• DATA RECORDS

————

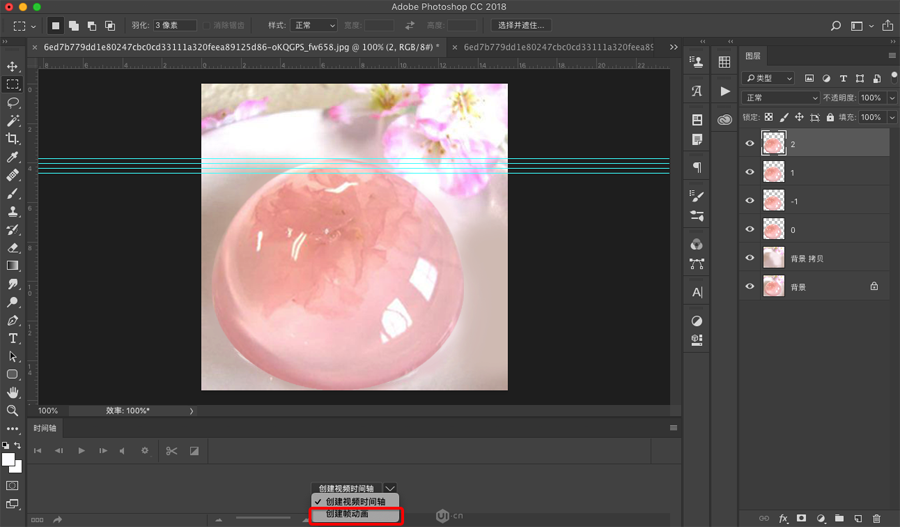Image resolution: width=900 pixels, height=527 pixels.
Task: Select the Horizontal Type tool
Action: coord(13,339)
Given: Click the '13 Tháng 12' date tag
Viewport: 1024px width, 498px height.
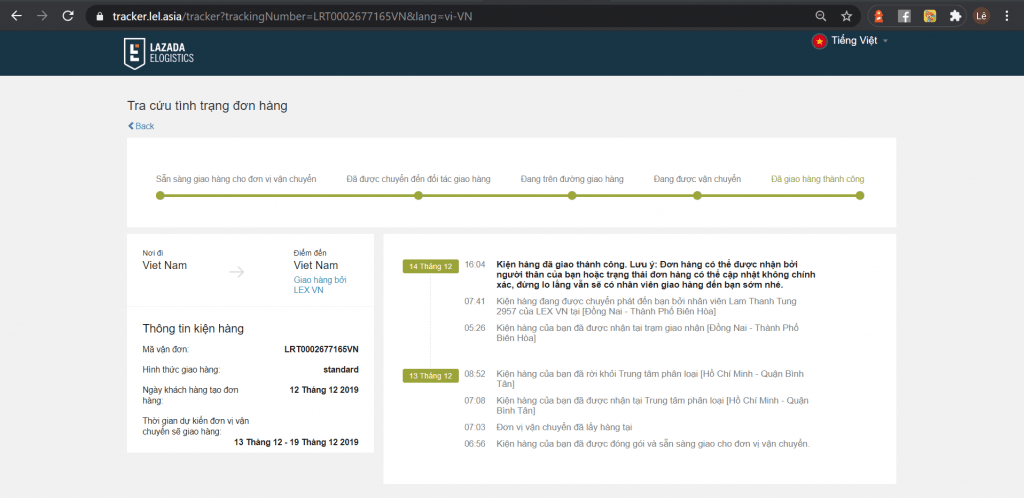Looking at the screenshot, I should (429, 375).
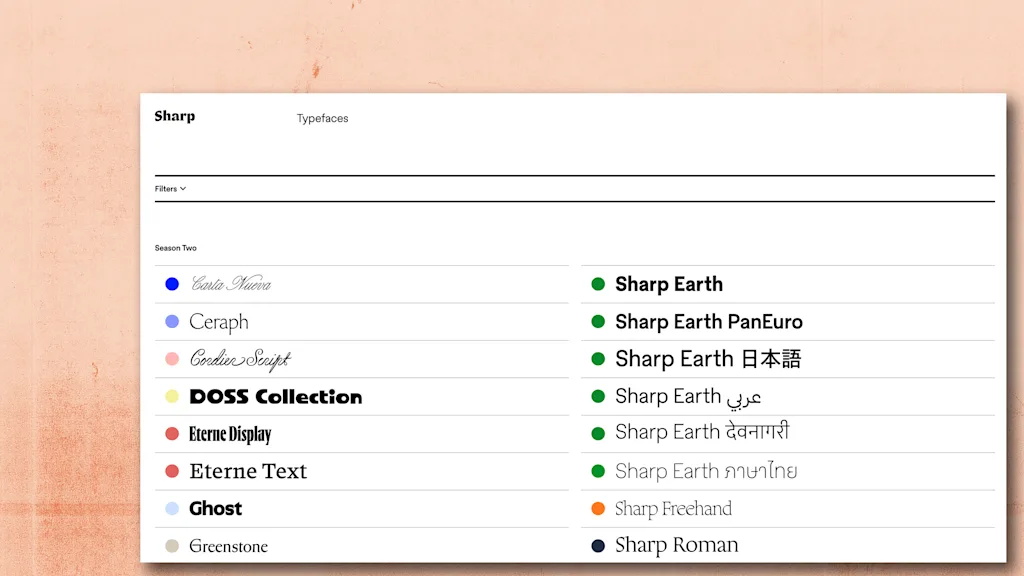Screen dimensions: 1024x576
Task: Click the yellow dot beside DOSS Collection
Action: coord(172,397)
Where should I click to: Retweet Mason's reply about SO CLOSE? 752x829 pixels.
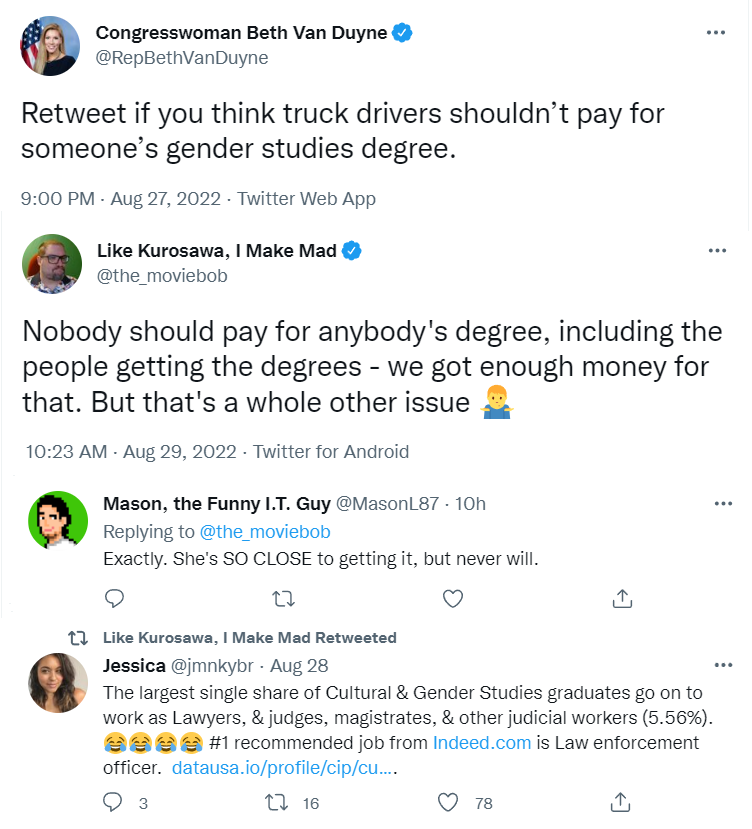point(284,598)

————

• ASSIGNED TASK
Your task is to restate word for word the lines from the line holding "Given: Click the '13 Tháng 12' date tag" through the final line of the listing, both included, but none of the pictures.

• RESULT FOR THIS EXERCISE
Given: Click the '13 Tháng 12' date tag
Viewport: 1024px width, 498px height.
Looking at the screenshot, I should (429, 375).
Screen dimensions: 1024x576
Task: Click the yellow dot beside DOSS Collection
Action: coord(172,397)
Where should I click to: Retweet Mason's reply about SO CLOSE? 752x829 pixels.
point(284,598)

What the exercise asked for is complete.